窓を開けると濃霧であたりは真っ白。
朝霧は晴れというだけあって、すぐに青空にかわったけれど。
朝ごはんはお粥、鳥肝。食後にカフェオレ。
キコさんとマルちゃんが小学校へ行くのをめぐさんとベランダから見守る。二人とも何度も何度も振り返っては、こちらに手を振る。
サンドイッチを詰めたお弁当を持参して、仕事を依頼している方達のところへ見学に行った。
知的障害を持っている方達に、木材を加工したり、色を塗ってもらったりしている。
こういった作業が好きなのだと、作業所の方がおっしゃっていたけど実際にこの目で見たかった。
そして、知的障害を持っている人間とそうでない人間の違いは一体なんであるか?自分自身の答えをきちんと持ちたかった。
今日一日を通して分かったことは、彼らの仕事には非常に沢山のコミュニケーションが溢れていることだった。
一つの木材を研磨し終える度に、私のもとに来て見せてくれる方がいた。

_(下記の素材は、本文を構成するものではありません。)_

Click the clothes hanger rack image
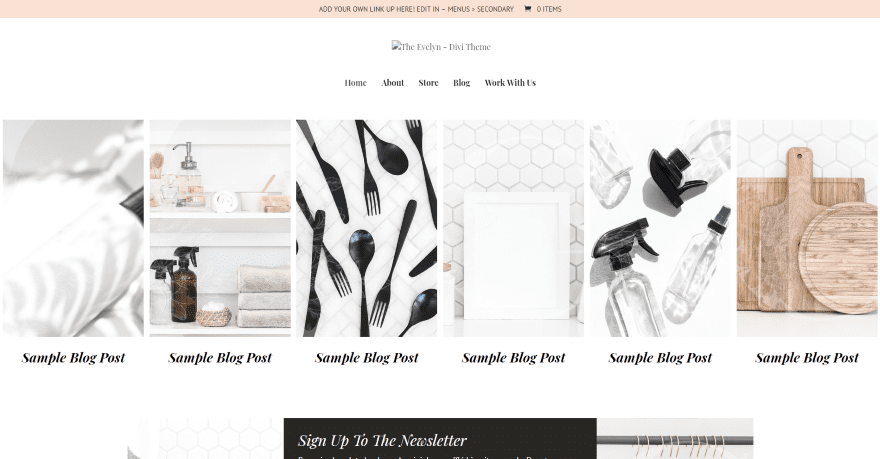This screenshot has width=880, height=459. (x=675, y=438)
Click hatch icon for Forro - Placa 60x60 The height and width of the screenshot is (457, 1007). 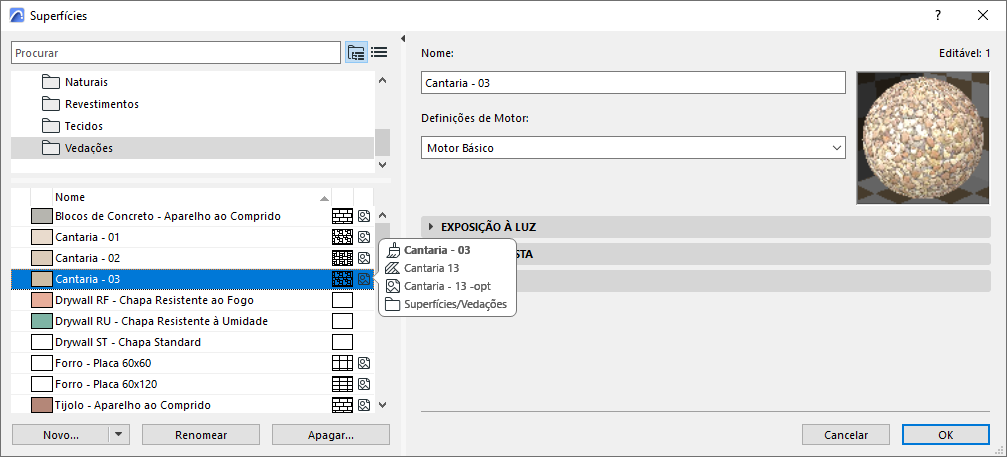[342, 363]
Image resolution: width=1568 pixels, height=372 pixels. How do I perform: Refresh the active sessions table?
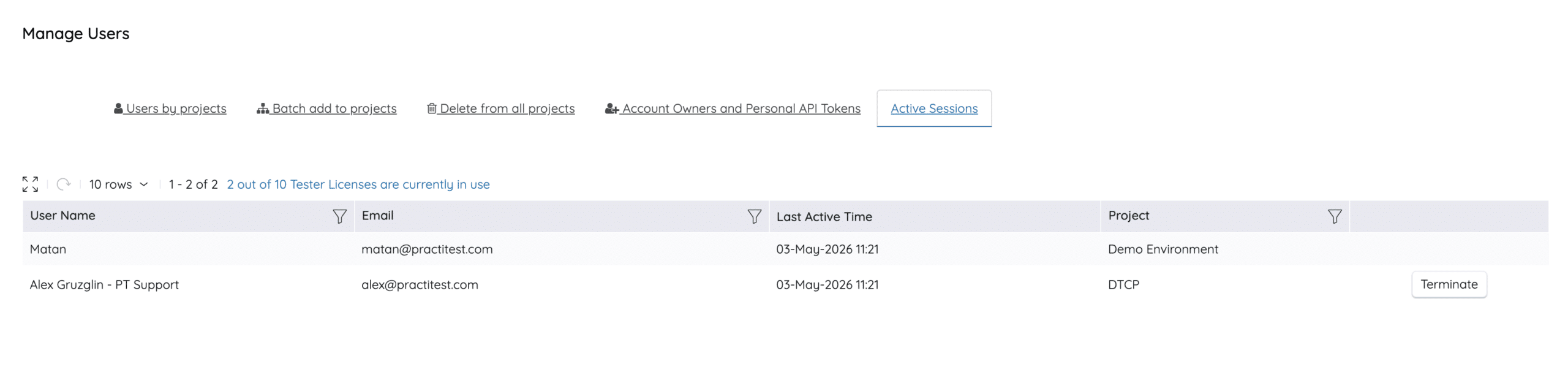point(64,184)
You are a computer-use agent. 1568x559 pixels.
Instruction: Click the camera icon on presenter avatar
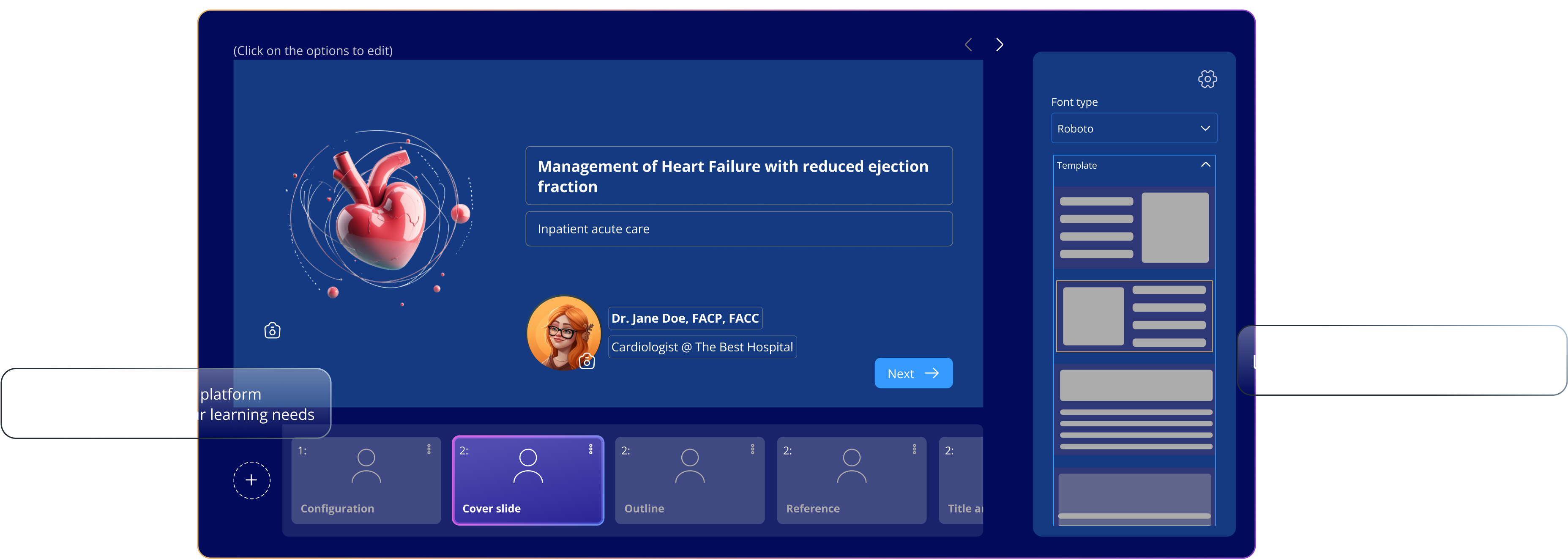(587, 362)
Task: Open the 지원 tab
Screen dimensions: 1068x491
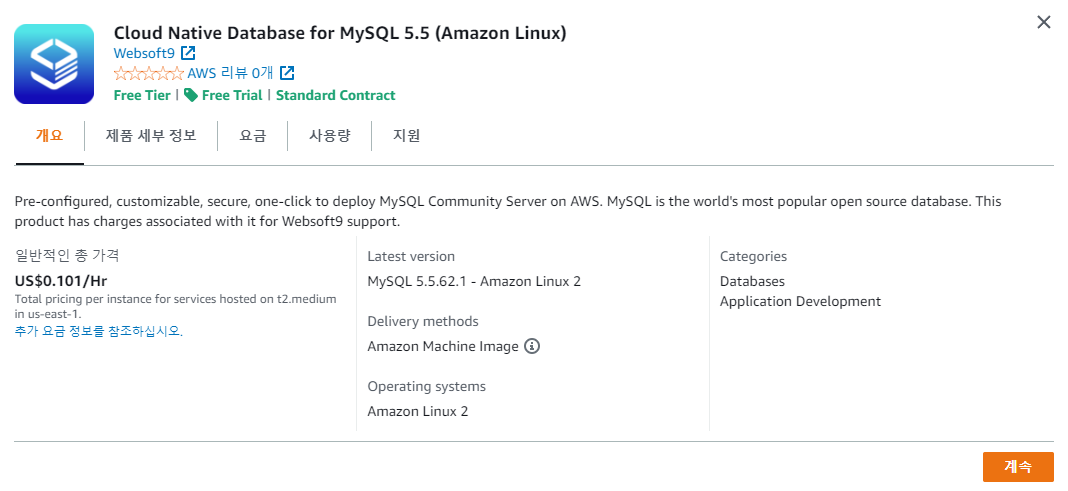Action: [x=407, y=136]
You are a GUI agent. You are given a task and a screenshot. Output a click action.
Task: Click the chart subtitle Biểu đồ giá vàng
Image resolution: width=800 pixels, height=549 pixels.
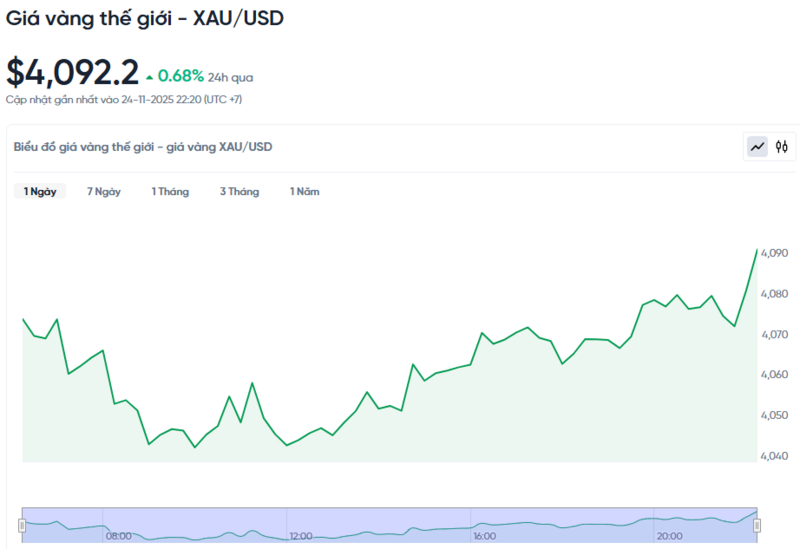pos(143,147)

覚えたての手話で「上手です」と伝えると、嬉しそうな顔をして次の工程を任されている方へ渡しにいく。
集中力が切れて手が止まる人もいれば一心不乱に筆を動かす人もいる。
しかし、どの方もひと息つくように色んな方達とのコミュニケーションを織り交ぜており、無機質なところが全く無い。それは効率とは全く比例しないのだれど、その光景は美しかった。

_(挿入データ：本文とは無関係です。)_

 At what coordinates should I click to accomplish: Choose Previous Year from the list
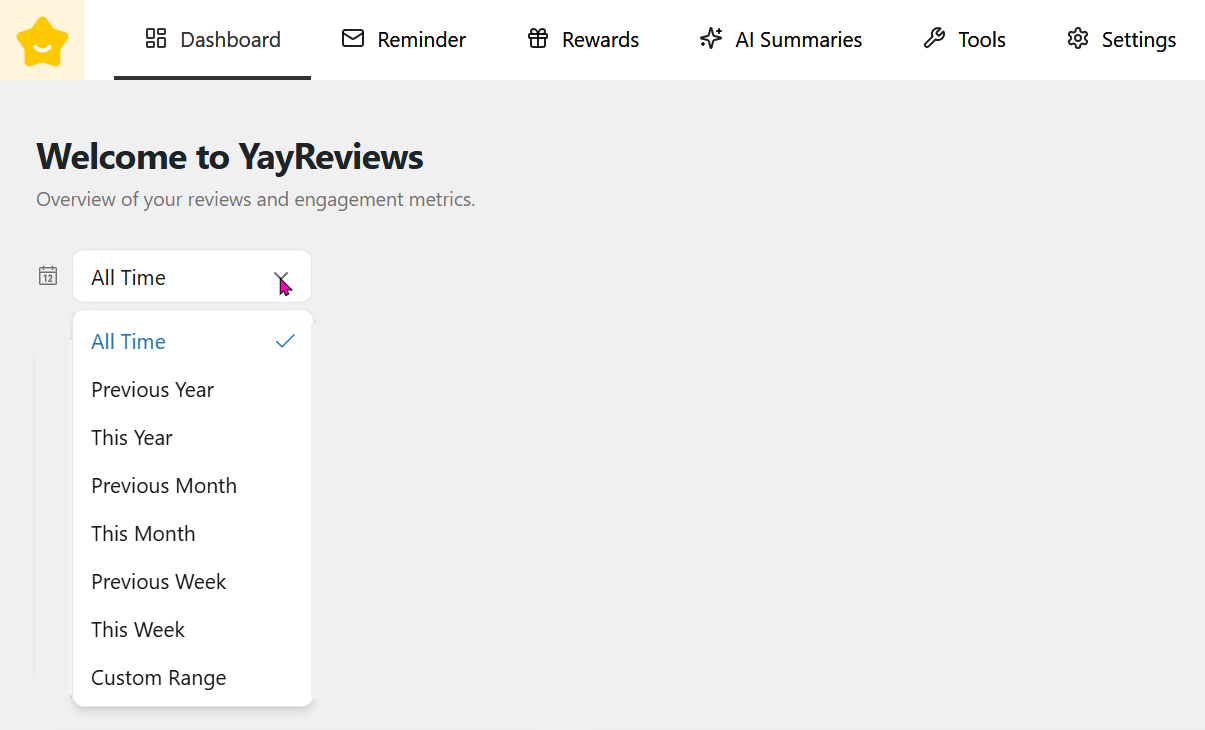pos(152,390)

自分の問いかけに明確な答えが出せなかったことにほっとした。
理由はわからないけれど、彼らと私の間に明確な違いをもし感じるのであれば、このコミュニケーションは続く気がしなかったからだ。
帰り道の川沿いに咲いていたタンポポ。
冠毛をまとったたんぽぽを見ると「あなたはどこに行くんですか?」と尋ねたくなってしまう。
風に乗ってあっけらかんと飛んでいく冠毛を、自ら居心地の良い場所を壊してあてもなくさまよう私の姿に重ね合わせてしまう。
夕ごはんは鳥の味噌炒め、茹でたキャベツ、豆腐のお味噌汁。
穏やかな顔をして目まぐるしく変わっていく春達よ、どうか私もはるか彼方へ飛ばしておくれ。